On August 26, the US Food and Drug Administration (FDA) announced its approval of crizotinib (Xalkori, Pfizer), a kinase inhibitor, for the treatment of locally advanced and metastatic non–small-cell lung cancers (NSCLC) that express an abnormal anaplastic lymphoma kinase (ALK) gene. A diagnostic test for the ALK gene abnormality, the Vysis ALK Break Apart FISH Probe Kit (Abbott Molecular Inc.), was approved concurrently. Approval of crizotinib was based on combined results from 2 single-arm trials: PROFILE 1005 (Phase II, Open-Label Single Arm Study of the Efficacy and Safety of PF-02341066 in Patients With Non-Small Cell Lung Cancer Harboring a Translocation or Inversion Event Involving the Anaplastic Lymphoma Kinase Gene; 136 patients) and a part 2 expansion cohort of a phase I study, known as Study 1001 (119 patients).
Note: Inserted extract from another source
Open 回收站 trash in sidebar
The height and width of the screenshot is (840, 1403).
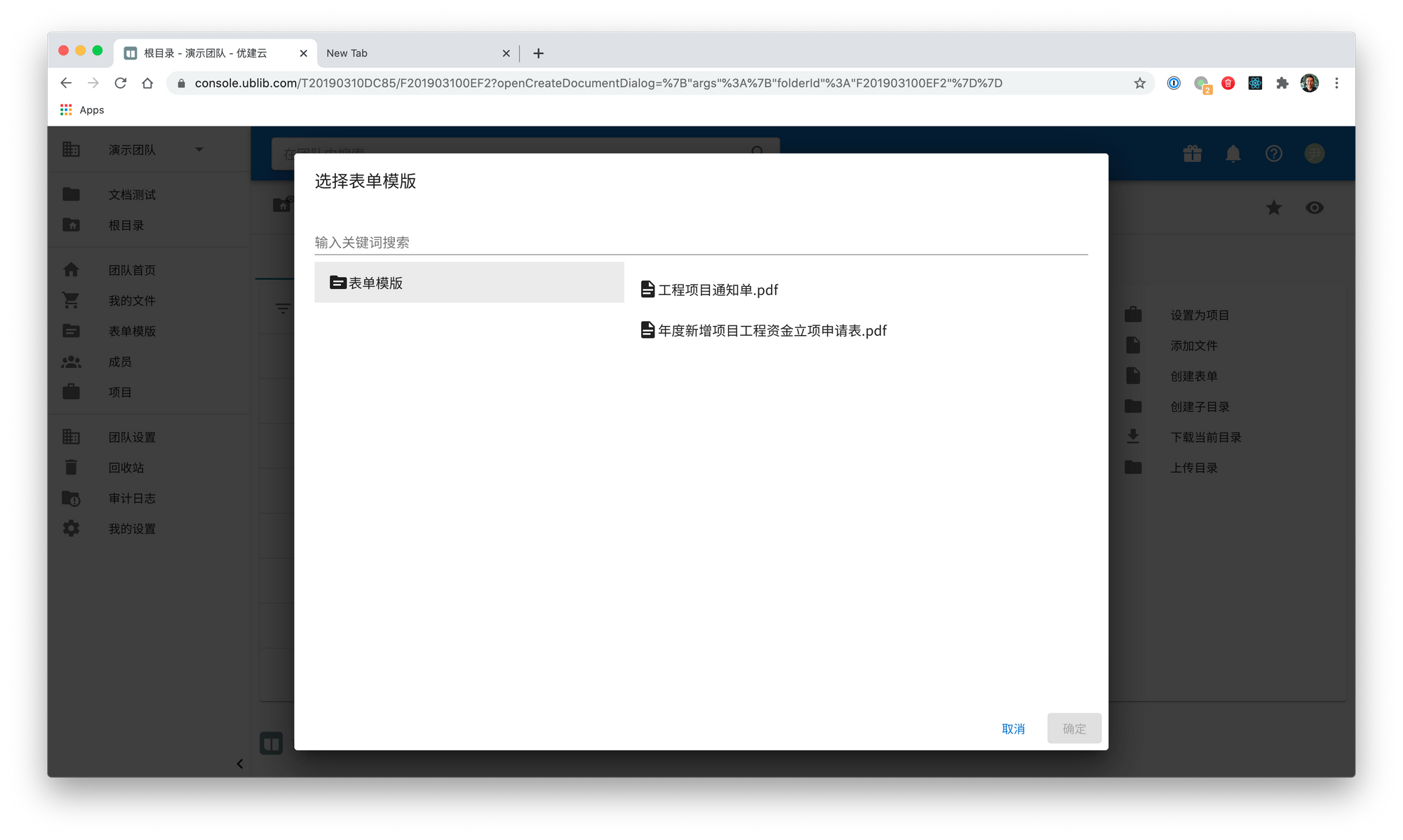tap(126, 468)

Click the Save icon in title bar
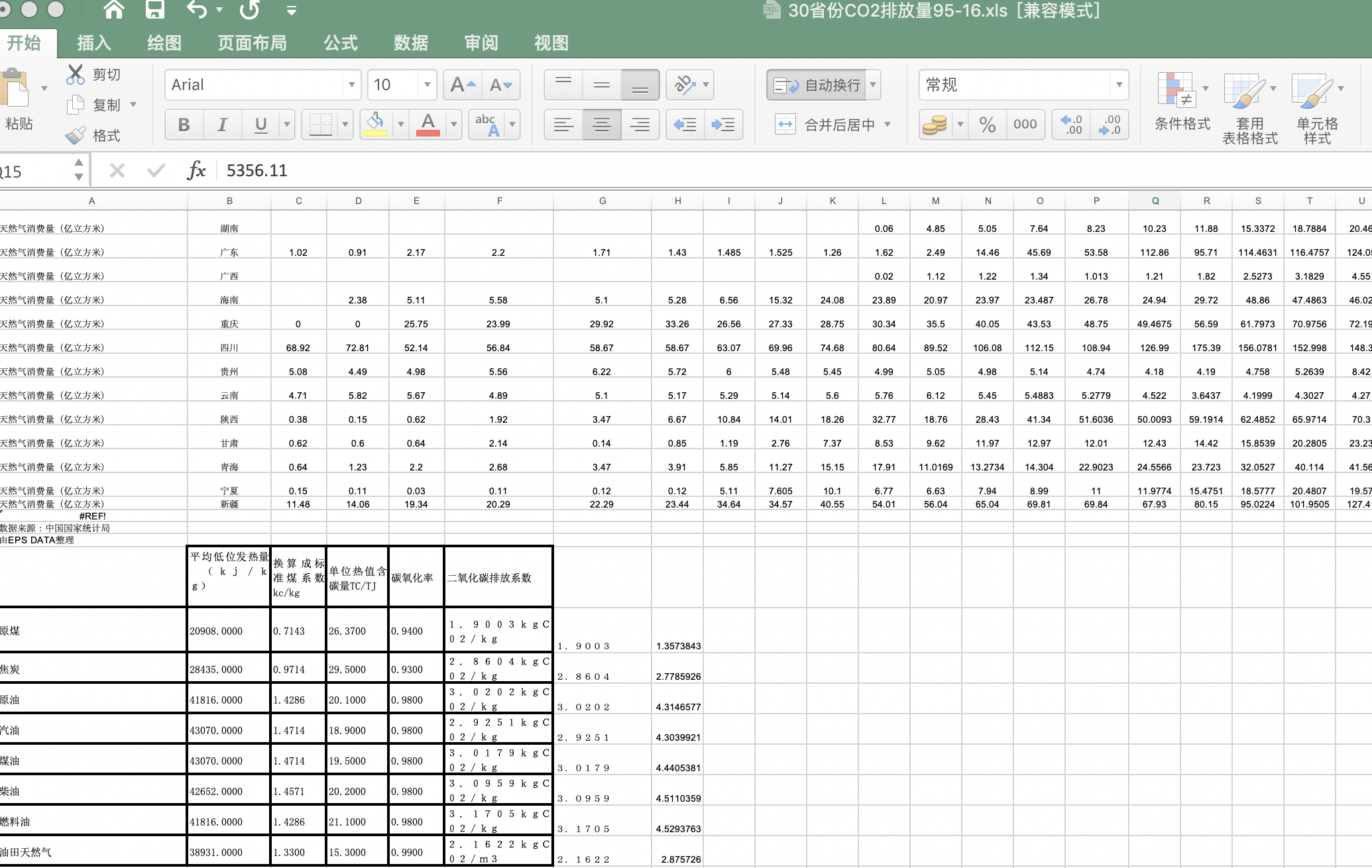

The primary endpoint was objective response rate (ORR). A total of 255 patients with locally advanced or metastatic ALK-positive NSCLC received 250 mg of crizotinib twice daily. The ORR was 50% in PROFILE 1005 and 61% in Study 1001. The median response duration for PROFILE 1005 and Study 1001 was 42 weeks and 48 weeks, respectively. Common adverse events included vision disorders, nausea, diarrhea, vomiting, edema, and constipation. Grade 3/4 events that occurred in at least 4% of patients were increased alanine transaminase and neutropenia. Severe, life-threatening, or fatal treatment-related pneumonitis has been reported with a frequency of 1.6% in crizotinib clinical trials.